» INSTRUCTIONS
1. In the passage on prayer, what does the writer say public prayer feeds?
2. Summarize the passage on prayer in two sentences.

» SELECTED EXTRACT
---

And it came to pass, that, as he was praying in a certain place, when he ceased, one of his disciples said unto him, Lord, teach us to pray, as John also taught his disciples (Luke 11:1).
“How is your prayer life?” is a question that many would just rather not answer. I am a praying man, but I don’t pray enough. I do not believe that I am out of the ordinary in that regard. Jesus, our model for Christian living, prayed hours on end at times. Sometimes, it seems as if I barely have time to utter a brief “thank you” for the day’s blessings. I am grateful that we have those public periods of worship when we may collectively stop and offer prayer. It causes me to reflect upon my own prayer life and the need I have to engage the Father in prayer more often. Public prayer feeds private prayer, and vice versa. All of it tends to the glory of God. “Lord, teach us to pray.”

---

» DATA EXTRACT
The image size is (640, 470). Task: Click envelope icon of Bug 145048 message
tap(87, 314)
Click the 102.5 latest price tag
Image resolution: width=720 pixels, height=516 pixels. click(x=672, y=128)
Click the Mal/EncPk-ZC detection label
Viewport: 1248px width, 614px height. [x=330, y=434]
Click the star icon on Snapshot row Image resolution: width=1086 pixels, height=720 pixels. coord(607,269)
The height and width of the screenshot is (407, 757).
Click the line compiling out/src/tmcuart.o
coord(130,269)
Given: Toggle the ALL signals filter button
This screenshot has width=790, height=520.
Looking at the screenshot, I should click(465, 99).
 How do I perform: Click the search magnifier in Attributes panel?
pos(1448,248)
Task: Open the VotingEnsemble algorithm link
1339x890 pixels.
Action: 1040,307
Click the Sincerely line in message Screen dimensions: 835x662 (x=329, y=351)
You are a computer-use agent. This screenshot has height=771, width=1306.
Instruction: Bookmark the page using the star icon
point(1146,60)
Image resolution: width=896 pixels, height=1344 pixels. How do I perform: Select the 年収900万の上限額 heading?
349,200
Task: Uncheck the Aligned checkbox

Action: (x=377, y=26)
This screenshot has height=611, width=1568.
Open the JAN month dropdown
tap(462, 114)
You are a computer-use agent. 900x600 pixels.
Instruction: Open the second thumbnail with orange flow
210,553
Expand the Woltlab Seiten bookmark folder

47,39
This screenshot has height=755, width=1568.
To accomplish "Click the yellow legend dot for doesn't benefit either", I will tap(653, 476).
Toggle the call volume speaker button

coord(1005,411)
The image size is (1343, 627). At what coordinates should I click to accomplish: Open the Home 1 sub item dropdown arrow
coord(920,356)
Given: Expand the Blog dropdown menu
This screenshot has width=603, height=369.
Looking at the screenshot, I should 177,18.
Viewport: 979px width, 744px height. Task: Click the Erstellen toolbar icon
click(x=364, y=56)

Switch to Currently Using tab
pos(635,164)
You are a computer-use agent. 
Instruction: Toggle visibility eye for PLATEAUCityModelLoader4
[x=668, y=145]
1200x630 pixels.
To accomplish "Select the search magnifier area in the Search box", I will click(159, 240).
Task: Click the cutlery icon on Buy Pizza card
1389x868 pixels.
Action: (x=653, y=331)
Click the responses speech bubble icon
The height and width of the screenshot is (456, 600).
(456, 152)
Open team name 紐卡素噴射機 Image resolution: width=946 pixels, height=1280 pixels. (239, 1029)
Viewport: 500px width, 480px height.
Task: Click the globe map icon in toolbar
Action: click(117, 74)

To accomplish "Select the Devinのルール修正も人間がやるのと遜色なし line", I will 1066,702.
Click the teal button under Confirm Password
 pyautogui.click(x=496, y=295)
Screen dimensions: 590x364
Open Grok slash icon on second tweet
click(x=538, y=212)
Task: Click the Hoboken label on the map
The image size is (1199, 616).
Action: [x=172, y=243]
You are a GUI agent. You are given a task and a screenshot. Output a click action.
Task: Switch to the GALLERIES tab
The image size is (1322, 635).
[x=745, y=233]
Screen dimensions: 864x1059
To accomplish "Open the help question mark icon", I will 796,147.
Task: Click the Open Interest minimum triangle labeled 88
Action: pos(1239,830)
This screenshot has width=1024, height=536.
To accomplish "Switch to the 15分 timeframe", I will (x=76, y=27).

---

» ANSWER LIST
1. Public prayer feeds private prayer, and private prayer in turn feeds public prayer.

2. The passage begins with Luke 11:1, where a disciple asks Jesus to teach them to pray, and the writer admits to praying but not enough, noting that Jesus at times prayed for hours. The writer is grateful for public periods of worship, which prompt reflection on the need to pray more often, and states that public and private prayer feed each other and tend to the glory of God.